What Causes Cold Sweat Causes?
An abrupt drop in blood pressure can result in fainting, also known as syncope, which can occasionally cause a momentary loss of consciousness. Vertigo or nausea are two additional signs of syncope.
It usually happens when the heart isn’t supplying enough oxygen to the brain because of low blood pressure.
- Low Glucose Levels
When a person’s blood sugar falls below the normal range – the condition is known as hypoglycemia. This condition leads to an increase in adrenaline production, which makes you sweat.
Low glucose levels are common in those following a keto diet or fasting. Also, for patients with diabetes, this condition poses a serious risk.
- Anxiety Or Panic Attack
Anyone can experience stress due to fear and anxiety. The fight-or-flight reaction and all its symptoms, such as cold sweats, can be brought on by stress.
So, cold sweats can be a sign of panic episodes, social anxiety, and generalized anxiety.
Certain occurrences or phobias may also cause cold sweats. A common example is stage fright. Other instances include cold sweating during a flight owing to a fear of heights, cold sweating before an interview, or cold sweating when watching a horror film.
You might not need to be concerned if it just happens once a year. But you should speak with a mental health professional if it starts to repeat again and again.
- Lack Of Oxygen/ Shortness Of Breath
The medical name for a shortage of oxygen is hypoxia, which can occur when parts of the body are not receiving enough oxygen, possibly because of a blockage, an injury, or an inability to breathe properly. Cold sweats may result from the condition.
Although your sweat glands aren’t immediately responding to the shortage of oxygen in your body, they are secreting more fluids in reaction to your body’s general suffering from not getting oxygen.
You can identify that lack of oxygen is your cause of cold sweats if you have cold sweats with covid or experience fatigue, mental confusion, and rapid breathing too.
Other causes include heart attacks, infections, shock from injuries (eg. car accident injury), and severe pain from fractures, kidney stones, spinal cord trauma, etc.
Symptoms of Cold Sweats
As the name suggests, a primary symptom of cold sweats is that your skin feels cold. Other symptoms include:
- Pale looking skin
- Sudden sweating
- Abnormal sweating (i.e., sweating in a cool environment, without exertion or fever)
- Faster heartbeat
- Rapid and shallow breathing
- Dry mouth
- Less saliva in the mouth than usual
- Normal or less-than-normal body temperature
Cold Sweats At Night
Night sweats are different from cold sweats, but they are often mistaken to be one of a kind. Night sweats can happen if you sleep in a hot environment. They can also be due to underlying conditions like carcinoid tumors and Endocarditis.

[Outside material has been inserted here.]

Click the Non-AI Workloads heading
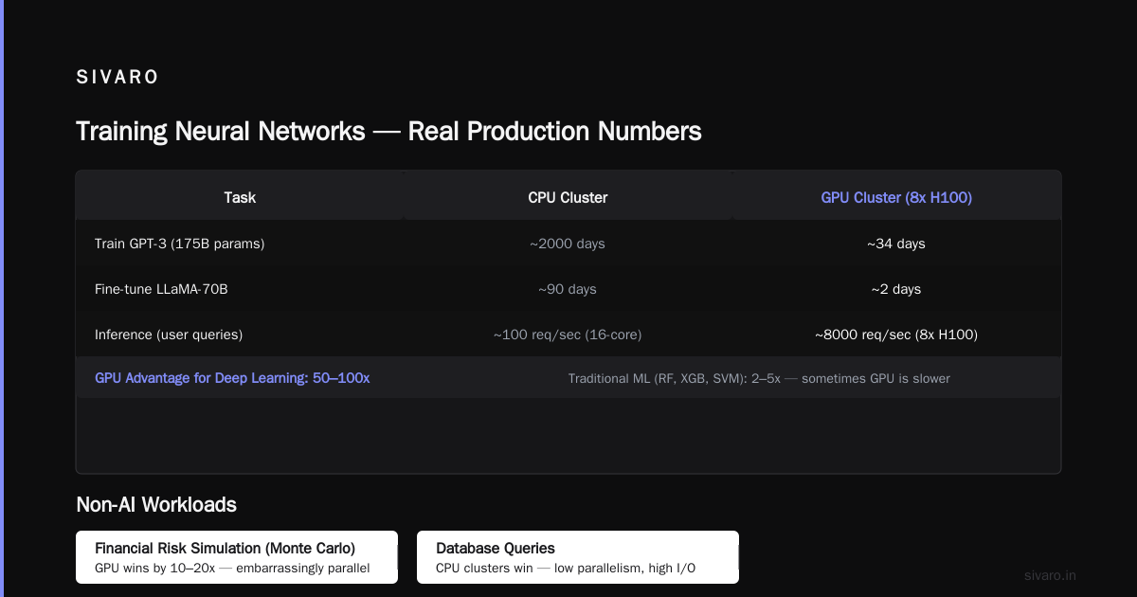 (x=156, y=504)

Treatments for Cold Sweats
The first step to treating cold sweats is finding the cause. You can do so yourself with the help of the list above, but the best way to go about it is to consult a doctor.

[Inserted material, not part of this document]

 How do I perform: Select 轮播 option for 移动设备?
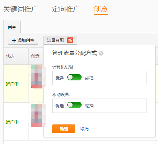(89, 106)
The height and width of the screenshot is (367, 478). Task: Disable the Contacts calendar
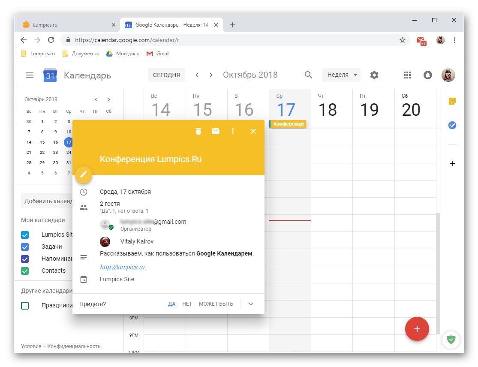click(x=25, y=271)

Once you find the cause, you need to treat that cause. Here are some scenarios you can use.
- If the cause is anxiety or panic attacks, try calming yourself down by thinking of your happy place or yoga. Try therapy if it becomes regular.
- If you have cold sweat with a fever, it may be due to an infection like that of a wound. So, treat that wound, and your cold sweats should subside.
- If the cause of lack of oxygen, try pranayama practices like Anulom-Vilom and deep breathing.
- If you have low glucose levels, get an energy drink as soon as possible. You can also eat fruit.
- If you feel you will faint, try lying down and elevating your legs. Rest for a while. If you experience a loss of consciousness, rest for a while and then drink water or fruit juice.
Cold sweats happen when your body experiences a sudden and significant amount of stress that it’s not used to bearing.
Causes include lack of oxygen, low glucose in the blood, heart attacks, infections, injuries, shocks, episodes of fainting, and anxiety or panic attacks.
The way to cure these cold sweats is to treat these root causes. It’s better if you consult a medical professional to help you with that.